What I heard was, basically, the audio feel of what sounded like MLB.tv or MLB Network (the cable channel).

I listened to 20 minutes of "Watch this!", "Look at that" and "Let's see that again!". The incredible play that Burleigh made yesterday that was on all the highlight reels? Nothing more than "first he makes the hockey save" then "wow that was incredible".

These people were OBLIVIOUS to the fact that they were being carried on radio. In addition, their "highlights" and cut-ins were clearly the *TV* announcers.

I've been listening to this channel on almost a daily basis since the day it started. I've been disappointed with some of the changes over the years, though I understand some of the reasoning (and I miss Buck Martinez).

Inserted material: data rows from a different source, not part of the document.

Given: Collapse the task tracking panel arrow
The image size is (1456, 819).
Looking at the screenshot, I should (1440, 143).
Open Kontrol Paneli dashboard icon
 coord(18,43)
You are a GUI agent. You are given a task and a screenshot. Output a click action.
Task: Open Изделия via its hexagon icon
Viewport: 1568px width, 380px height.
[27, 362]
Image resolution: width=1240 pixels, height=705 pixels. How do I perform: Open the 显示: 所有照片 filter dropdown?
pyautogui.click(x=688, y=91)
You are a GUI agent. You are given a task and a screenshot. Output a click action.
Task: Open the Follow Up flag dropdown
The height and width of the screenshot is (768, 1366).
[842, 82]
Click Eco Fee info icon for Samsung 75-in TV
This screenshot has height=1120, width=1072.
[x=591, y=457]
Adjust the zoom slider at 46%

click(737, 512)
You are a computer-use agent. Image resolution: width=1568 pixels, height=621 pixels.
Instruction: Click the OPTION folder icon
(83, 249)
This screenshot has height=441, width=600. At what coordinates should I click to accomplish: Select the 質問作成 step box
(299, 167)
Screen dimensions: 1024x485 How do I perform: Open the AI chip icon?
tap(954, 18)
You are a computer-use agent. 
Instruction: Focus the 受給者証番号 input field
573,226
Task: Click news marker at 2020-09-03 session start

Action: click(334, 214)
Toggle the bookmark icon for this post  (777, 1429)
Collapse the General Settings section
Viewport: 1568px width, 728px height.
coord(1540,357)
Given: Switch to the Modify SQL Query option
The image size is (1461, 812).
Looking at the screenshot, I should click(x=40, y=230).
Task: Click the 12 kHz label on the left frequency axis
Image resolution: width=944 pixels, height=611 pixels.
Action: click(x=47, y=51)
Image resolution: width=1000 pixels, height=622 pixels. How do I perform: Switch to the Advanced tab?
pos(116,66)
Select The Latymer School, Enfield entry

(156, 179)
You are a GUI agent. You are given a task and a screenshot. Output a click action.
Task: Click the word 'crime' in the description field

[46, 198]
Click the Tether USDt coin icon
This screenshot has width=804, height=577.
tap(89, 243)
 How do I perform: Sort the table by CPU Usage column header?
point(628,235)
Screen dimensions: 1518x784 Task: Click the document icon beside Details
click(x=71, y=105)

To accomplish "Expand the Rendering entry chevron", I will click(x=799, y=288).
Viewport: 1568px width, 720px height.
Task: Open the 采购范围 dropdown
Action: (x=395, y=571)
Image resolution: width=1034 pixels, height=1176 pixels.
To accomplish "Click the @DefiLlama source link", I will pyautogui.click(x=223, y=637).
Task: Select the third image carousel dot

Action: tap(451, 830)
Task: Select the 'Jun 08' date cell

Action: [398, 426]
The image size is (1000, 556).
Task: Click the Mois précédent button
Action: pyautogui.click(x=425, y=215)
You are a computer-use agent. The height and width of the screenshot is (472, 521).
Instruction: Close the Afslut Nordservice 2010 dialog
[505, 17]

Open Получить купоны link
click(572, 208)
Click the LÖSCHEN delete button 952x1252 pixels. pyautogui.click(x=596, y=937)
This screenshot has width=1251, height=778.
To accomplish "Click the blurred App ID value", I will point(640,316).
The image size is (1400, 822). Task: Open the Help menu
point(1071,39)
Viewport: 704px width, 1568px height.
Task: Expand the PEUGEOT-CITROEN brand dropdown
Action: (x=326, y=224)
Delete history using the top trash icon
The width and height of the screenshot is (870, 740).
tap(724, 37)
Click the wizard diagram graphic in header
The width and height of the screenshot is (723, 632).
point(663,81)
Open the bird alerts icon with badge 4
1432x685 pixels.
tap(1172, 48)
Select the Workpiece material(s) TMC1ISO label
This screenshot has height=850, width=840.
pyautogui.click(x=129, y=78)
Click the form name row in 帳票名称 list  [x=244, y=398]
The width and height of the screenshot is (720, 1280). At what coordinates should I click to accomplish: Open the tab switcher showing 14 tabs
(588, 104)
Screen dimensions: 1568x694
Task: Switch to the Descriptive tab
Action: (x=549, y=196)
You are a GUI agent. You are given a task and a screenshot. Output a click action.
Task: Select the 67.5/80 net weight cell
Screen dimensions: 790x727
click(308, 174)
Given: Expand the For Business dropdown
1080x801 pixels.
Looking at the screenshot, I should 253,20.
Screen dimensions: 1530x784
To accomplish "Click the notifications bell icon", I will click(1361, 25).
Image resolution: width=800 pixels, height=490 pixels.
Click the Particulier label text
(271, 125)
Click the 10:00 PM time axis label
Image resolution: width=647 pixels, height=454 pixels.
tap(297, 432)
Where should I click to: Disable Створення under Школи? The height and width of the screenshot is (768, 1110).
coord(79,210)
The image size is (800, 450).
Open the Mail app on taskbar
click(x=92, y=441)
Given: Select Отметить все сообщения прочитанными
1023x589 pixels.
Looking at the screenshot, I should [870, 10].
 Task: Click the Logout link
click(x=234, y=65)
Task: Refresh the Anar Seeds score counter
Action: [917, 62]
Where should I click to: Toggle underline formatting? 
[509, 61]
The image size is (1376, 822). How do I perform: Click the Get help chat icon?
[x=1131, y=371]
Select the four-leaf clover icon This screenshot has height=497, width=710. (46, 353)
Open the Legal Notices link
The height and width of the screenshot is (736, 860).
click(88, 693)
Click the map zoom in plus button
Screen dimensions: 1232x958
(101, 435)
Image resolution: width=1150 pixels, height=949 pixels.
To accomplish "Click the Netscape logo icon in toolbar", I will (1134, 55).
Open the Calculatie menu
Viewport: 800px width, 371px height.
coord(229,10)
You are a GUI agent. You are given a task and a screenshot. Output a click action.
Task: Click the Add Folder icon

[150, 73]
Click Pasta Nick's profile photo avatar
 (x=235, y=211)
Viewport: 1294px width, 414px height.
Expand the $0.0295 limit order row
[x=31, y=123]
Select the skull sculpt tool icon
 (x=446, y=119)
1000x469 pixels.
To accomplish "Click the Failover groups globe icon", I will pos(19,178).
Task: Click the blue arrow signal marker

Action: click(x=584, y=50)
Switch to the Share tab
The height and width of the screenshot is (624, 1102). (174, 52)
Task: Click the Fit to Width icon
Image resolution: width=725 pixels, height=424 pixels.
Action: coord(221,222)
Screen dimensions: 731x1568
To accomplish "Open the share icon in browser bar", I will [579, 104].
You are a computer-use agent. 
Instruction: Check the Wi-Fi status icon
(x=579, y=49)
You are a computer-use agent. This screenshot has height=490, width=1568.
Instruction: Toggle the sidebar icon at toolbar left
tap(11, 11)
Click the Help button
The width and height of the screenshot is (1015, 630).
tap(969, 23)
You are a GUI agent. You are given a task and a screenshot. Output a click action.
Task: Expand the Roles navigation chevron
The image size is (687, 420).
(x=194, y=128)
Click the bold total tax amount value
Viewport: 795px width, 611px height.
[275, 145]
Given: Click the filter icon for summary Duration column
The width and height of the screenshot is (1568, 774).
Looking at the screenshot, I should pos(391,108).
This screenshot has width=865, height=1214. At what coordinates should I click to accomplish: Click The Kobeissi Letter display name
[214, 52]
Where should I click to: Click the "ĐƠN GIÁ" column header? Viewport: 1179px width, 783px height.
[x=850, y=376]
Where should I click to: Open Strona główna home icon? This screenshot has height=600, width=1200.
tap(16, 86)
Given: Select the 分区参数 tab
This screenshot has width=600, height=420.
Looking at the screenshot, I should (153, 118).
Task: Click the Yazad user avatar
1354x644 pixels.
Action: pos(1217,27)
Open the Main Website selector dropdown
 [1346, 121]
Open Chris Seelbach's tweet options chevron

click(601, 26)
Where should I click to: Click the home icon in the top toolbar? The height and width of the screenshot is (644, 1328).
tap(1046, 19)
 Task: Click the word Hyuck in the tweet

But this.. This is just AWFUL.


----------



## fireponcoal (Sep 26, 2009)

i agree with every word you posted... you would think xm places extra value on the subscribers it has because of stations like 175. moves like this make me wonder if that is actually the case..


----------



## wilbur_the_goose (Aug 16, 2006)

I'll bet it's not XM's choice. Knowing MLB, it was their call.


----------



## Dolly (Jan 30, 2007)

wilbur_the_goose said:


> I'll bet it's not XM's choice. Knowing MLB, it was their call.


I tend to agree because MLB is like the ultimate control organization


----------



## djlong (Jul 8, 2002)

Well, after Opening Day, they want back to a *radio* lineup during the afternoon. I haven't had a chance to sample what the evening programming is (though it seems to be Game of the Day quite often).

I *do* like the new "Round Trip" at 6am (ET) where you get extended radio-call highlights of EVERY game for an hour.


----------